Realizado no Palácio Miraflores, o encontro de anteontem à noite durou cerca de seis horas e foi transmitido ao vivo pela TV --condição imposta pela oposição, quase sem acesso a meios de comunicação. Entre os observadores internacionais estava o chanceler brasileiro, Luiz Alberto Figueiredo, que teve papel importante na presente aproximação.
Esse formato e os anos acumulados de radicalismo político impuseram ao diálogo um ritmo de debate eleitoral, com as previsíveis trocas de acusações e autoelogios.
Ainda assim, impressiona o aparente descolamento entre o governo e a realidade, simbolizado na declaração do ministro do Petróleo, Rafael Ramírez, segundo o qual o modelo econômico chavista "é profundamente bem-sucedido".
Trata-se de uma bazófia, quando se toma em conta a dura realidade de um país que vive de apenas um produto, o petróleo, registra inflação anual de 56% (a maior da América Latina) e tem crônicos problemas de desabastecimento.
O comportamento do presidente da Assembleia Nacional e número dois do chavismo, Diosdado Cabello, foi igualmente preocupante. Enquanto falava o principal líder da oposição, Henrique Capriles, Cabello o chamou de "assassino fascista" em uma rede social.

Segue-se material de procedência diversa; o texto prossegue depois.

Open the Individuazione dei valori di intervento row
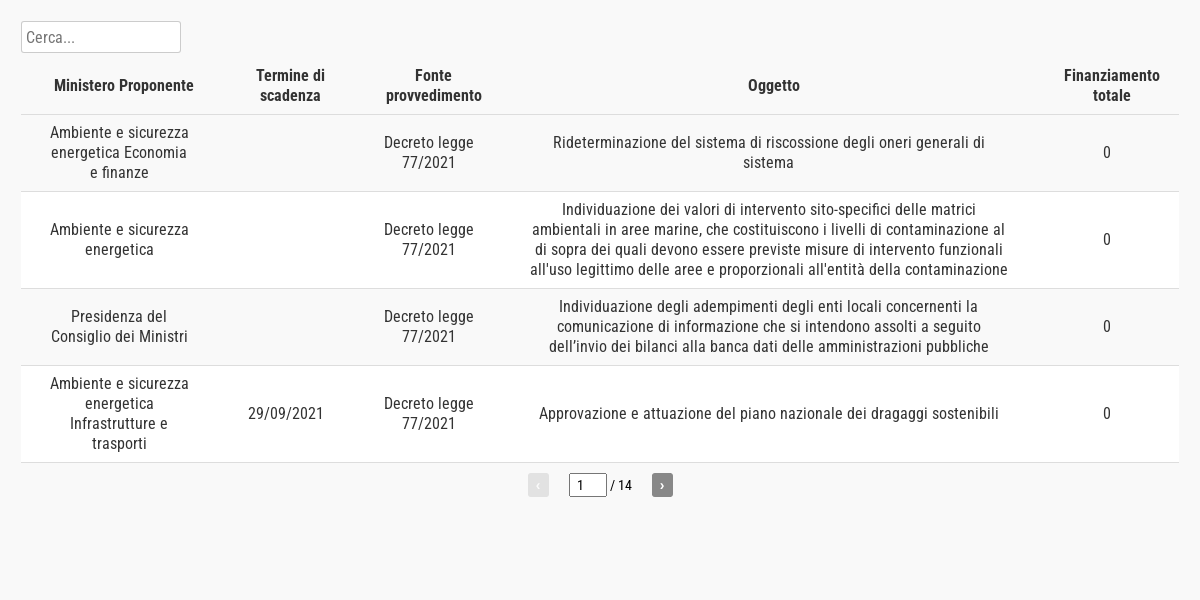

Na mesma toada, Maduro defendeu a ação dos "coletivos" --grupos paramilitares pró-governo-- e não tocou na hipótese de anistia a três líderes opositores presos sob a duvidosa acusação de buscar um golpe de Estado via protestos.
A oposição enfrenta problemas de outra ordem, internos. O setor mais radical, personificado pela deputada cassada María Corina Machado e que prega a renúncia de Maduro, se nega a participar do encontro. Prefere ater-se às manifestações, que já deixaram ao menos 41 mortos em dois meses.
A próxima reunião está prevista para terça-feira. Para que o novo encontro tenha mais sentido prático, é preciso mais objetividade de ambos os lados e, principalmente, uma admissão do governo de que as políticas do chavismo estão na origem da crise venezuelana.